**ACTIONS TO TAKE**:
[1] List every US dollar figure given in the text on the Covid-19 vaccine deal below.
[2] Answer these questions from the text on the Covid-19 vaccine deal below.
(a) Where did the Beximco representative store the first consignment?
(b) How many vaccine doses does India claim to have gifted to Bangladesh?
(c) Where has the government mainly opened the inoculation?

**TEXT PASSAGE**:
○ ○ ○
A report published in The New Nation on Tuesday broke allegation of lack of transparency in the deal for buying Covid-19 vaccine from Serum Institute of India under a contract between the governments of Bangladesh and India and yet Beximco claims to be the third party having obtained the business right from Serum India. On January 25 the first consignment of 5 million vaccine doses out of 30 million reached Dhaka and Beximco representative stored those at their Gazipur warehouse. Bangladesh government paid US $ 120 million in advance for importing the vaccines at a cost $4 per dose while the Indian government is buying the same at $2.73 a dose from Serum to show Bangladesh is paying 47 percent higher for the humanitarian drug from our close friend plus $1 extra for Beximco.
While a big question of conflict of interest is now dominating debate, Beximco is planning to sell the vaccine at a cost of $13.27 per dose which is taka 1125 in local currency although it should not have been more than Tk 550 based on even higher buying costs. Moreover mystery is shrouding over 20 million vaccine doses India claims to have gifted to Bangladesh. Its purpose is allegedly mainly to run test trial as the vaccine is not yet authorized by a WHO certification. It appears the Indian government is using Bangladesh people as guinea pigs in the cover of gift without prior anti-body test and tolerance test against a large population sample. As it appears our health authorities are asking people not to pay heed rumors about possible risk while it started vaccination without setting up health screening centers at districts and upazilas to monitor possible reactions.
Bangladesh is facing the second wave of Covid-19 with looming threat to human life while there is a growing allegation that the government is suppressing the fatalities at a time when number of unreported deaths is running higher than the reported deaths. Our health authorities are pretending that the situation is under control. The government has opened the inoculation mainly in some public hospitals while Beximco’s main thrust is to sell the vaccine at retail price from open market shops. We don’t understand how the government could allow a party MP to take the business. It is a betrayal to public interest.
○ ○ ○
**COLLECTED DATA**:

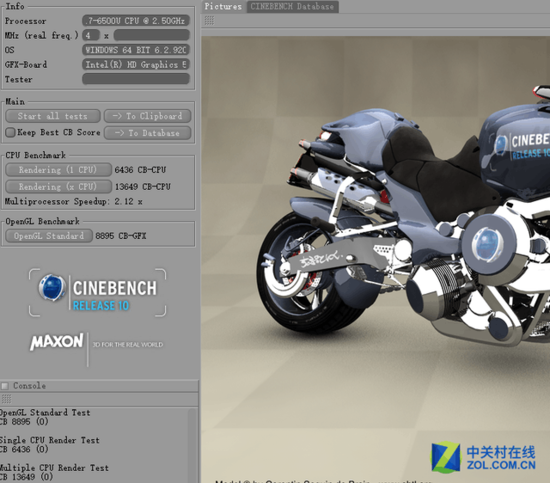The height and width of the screenshot is (483, 550).
Task: Launch the OpenGL Standard benchmark
Action: point(49,236)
○ ○ ○
**SOLUTIONS TO THE EXERCISE**:
[1]
- US $ 120 million
- $4
- $2.73
- $1
- $13.27

[2]
(a) At their Gazipur warehouse.
(b) 20 million.
(c) In some public hospitals.